When 43 midwives graduated from a three-year midwifery training program in Liberia on May 20, a 44th person was honored: the late Deanna Isaacson, an ELCA missionary from 1966 to 2000.

The school, operated by the Liberian Ministry of Health, was renamed the Deanna K. Isaacson School of Midwifery to honor the woman who helped develop and manage it beginning in 1983.

The Isaacson School is in Zwedru, Grand Gedeh County, and serves six counties in southeastern Liberia, a rural region where access to health care can be problematic.

For Liberian women, the presence of a certified midwife can make the difference between life and death. Midwives handle all aspects of a delivery except caesarian sections, and they can safely treat hemorrhage, sepsis and other situations that might otherwise trigger maternal death.

In a country with one of the highest maternal mortality rates in the world, “we are vulnerable because we don’t have enough doctors and less than half the number of midwives that we need,” said Marion Subah of the Human Resources for Health project of the Maternal and Child Survival Program in Liberia.

Graduates of the Isaacson School will help close that gap.

Lifelong commitment to Liberia

As a new graduate of nursing and midwifery, Isaacson was “surprised to learn upon arrival that I was expected to teach in a midwifery and practical nursing program at Curran Lutheran Hospital in Zorzor,” she recalled in a letter to congregations in 1999.

She quickly developed a reputation for being a meticulous teacher, said Jeannette Kpissay, a former missionary colleague who met Isaacson in nursing school. “I remember one day helping a student at Zorzor get the right amount of medication in a syringe. When she got frustrated she said, ‘You’re as bad as Miss Isaacson. She makes us do it exactly right!’ ”

Besides teaching and training midwives at hospitals of the Lutheran Church in Liberia, Isaacson designed curricula and organized hospital staffing and procedures. In the 1980s, as a staff member of the Christian Health Association of Liberia (CHAL), she was recruited to help launch the new Midwifery Training Program–South Eastern Region in Zwedru.

“Very few students from that region came to Curran or Phebe Hospital, and when they did, they didn’t go back,” Kpissay said. “The idea behind opening the school in Zwedru was that people stay in the region where they are trained.”

“[Deanna] wasn’t the director, but she was the one running the school,” said Subah of her close friend and longtime co-worker. “She developed materials, organized teaching, and worked with CHAL, UNICEF and other groups to get it off the ground.”

Opened in 1983, the school graduated a steady stream of capable, certified midwives until Liberia’s long civil war forced it to close.

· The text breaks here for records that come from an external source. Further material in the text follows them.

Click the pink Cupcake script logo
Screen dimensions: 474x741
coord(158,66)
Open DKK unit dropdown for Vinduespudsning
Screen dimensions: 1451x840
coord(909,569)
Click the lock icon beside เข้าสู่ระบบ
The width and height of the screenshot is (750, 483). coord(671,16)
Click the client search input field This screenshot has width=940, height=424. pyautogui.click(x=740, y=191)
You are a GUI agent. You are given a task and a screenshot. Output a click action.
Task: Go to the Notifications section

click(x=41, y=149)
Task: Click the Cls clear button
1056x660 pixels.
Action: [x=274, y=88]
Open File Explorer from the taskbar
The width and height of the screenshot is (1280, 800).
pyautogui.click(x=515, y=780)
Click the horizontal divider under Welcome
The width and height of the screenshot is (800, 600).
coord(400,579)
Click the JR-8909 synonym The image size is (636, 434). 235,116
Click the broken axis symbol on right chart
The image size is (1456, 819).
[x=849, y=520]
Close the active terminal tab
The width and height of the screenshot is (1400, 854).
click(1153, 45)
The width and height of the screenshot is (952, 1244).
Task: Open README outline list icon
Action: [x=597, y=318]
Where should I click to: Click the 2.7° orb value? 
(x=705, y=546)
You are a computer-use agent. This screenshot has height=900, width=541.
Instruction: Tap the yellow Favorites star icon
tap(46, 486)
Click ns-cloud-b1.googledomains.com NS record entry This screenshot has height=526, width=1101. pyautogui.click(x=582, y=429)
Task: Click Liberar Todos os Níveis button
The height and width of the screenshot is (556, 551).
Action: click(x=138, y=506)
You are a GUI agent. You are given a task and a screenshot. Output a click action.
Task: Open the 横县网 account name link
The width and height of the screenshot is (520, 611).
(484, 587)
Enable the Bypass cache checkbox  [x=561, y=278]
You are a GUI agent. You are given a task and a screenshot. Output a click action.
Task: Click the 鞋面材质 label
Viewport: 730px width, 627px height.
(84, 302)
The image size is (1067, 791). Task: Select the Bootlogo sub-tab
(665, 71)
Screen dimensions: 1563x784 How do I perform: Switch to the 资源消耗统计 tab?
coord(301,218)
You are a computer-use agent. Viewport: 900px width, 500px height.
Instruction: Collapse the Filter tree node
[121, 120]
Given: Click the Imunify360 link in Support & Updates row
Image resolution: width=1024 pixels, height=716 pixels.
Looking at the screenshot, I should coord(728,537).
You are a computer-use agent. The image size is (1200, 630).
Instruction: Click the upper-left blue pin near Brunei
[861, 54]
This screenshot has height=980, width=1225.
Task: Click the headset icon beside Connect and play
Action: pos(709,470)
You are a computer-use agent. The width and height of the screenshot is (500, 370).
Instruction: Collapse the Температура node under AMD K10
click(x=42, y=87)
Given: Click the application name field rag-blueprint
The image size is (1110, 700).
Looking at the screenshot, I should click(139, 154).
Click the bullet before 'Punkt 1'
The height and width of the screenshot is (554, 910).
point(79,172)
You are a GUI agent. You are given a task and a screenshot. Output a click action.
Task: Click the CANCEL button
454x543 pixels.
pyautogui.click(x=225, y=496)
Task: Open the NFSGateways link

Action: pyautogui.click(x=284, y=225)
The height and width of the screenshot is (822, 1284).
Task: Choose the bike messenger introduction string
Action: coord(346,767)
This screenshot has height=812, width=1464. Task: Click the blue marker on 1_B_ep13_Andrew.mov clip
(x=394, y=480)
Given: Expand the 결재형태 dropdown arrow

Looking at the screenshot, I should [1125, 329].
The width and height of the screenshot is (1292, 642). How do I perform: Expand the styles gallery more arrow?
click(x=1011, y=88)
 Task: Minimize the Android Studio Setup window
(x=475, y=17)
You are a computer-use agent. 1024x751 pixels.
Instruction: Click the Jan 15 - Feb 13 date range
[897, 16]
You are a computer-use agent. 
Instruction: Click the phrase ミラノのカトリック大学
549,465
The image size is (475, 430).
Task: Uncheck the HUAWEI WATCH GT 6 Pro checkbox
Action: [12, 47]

“Because the president was from Grand Gedeh County, the rebels completely destroyed Zwedru,” Subah said. “When Deanna and I came back for the first time in 1992, we couldn’t see anything. After the rains started, the grass and trees had swallowed everything up. You couldn’t see a house, a town, anything.”

Early in the war, Isaacson stayed put and continued working to assure the continuity of health services provided by CHAL members like the Lutheran Church in Liberia. “Our desks faced each other, and when war came, we joined them into one,” Subah said. “All the others had left.”

Later Isaacson was evacuated, but she returned to participate in a Catholic Relief Services assessment team designing a food distribution system for people affected by the first wave of the war.

Throughout the war, Isaacson continued her work for CHAL, sometimes from the Ivory Coast. Kpissay said Isaacson’s rule for staying in the country was: “When does my presence endanger other people? When people around me feel they have to protect or hide me, I’m out of here.”

Continuing her legacy

The Isaacson School reopened in 2008, thanks to partnerships between the Liberian Ministry of Health and Social Welfare and international donors. It began graduating students again in 2011.

During the graduation and dedication ceremony, traditional dancers and fanfare greeted graduates, their families and dignitaries. Isaacson’s nephew Lee spoke about his aunt’s life, and Sumoward Harris, retired bishop of the Lutheran Church in Liberia, led the prayer of dedication.

“Deanna wasn’t into drawing attention to herself, and she would have had a lot of suggestions about other people that it could have been named for,” Kpissay said. “But she would have been very humbled by this gesture.”

Anne Basye
Basye, a freelance writer living in Mount Vernon, Wash., is the author of Sustaining Simplicity: A Journal (ELCA, 2007).